## WORK ITEM:
"You are a GUI" appears in one line of the listing below; retype that line and every later line exactly, stopping at the end, and nothing else.

## AVAILABLE DATA:
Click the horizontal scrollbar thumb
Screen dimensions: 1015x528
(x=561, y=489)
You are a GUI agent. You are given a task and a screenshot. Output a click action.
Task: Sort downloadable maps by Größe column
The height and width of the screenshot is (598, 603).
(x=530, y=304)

## THE ANSWER:
You are a GUI agent. You are given a task and a screenshot. Output a click action.
Task: Sort downloadable maps by Größe column
The height and width of the screenshot is (598, 603).
(x=530, y=304)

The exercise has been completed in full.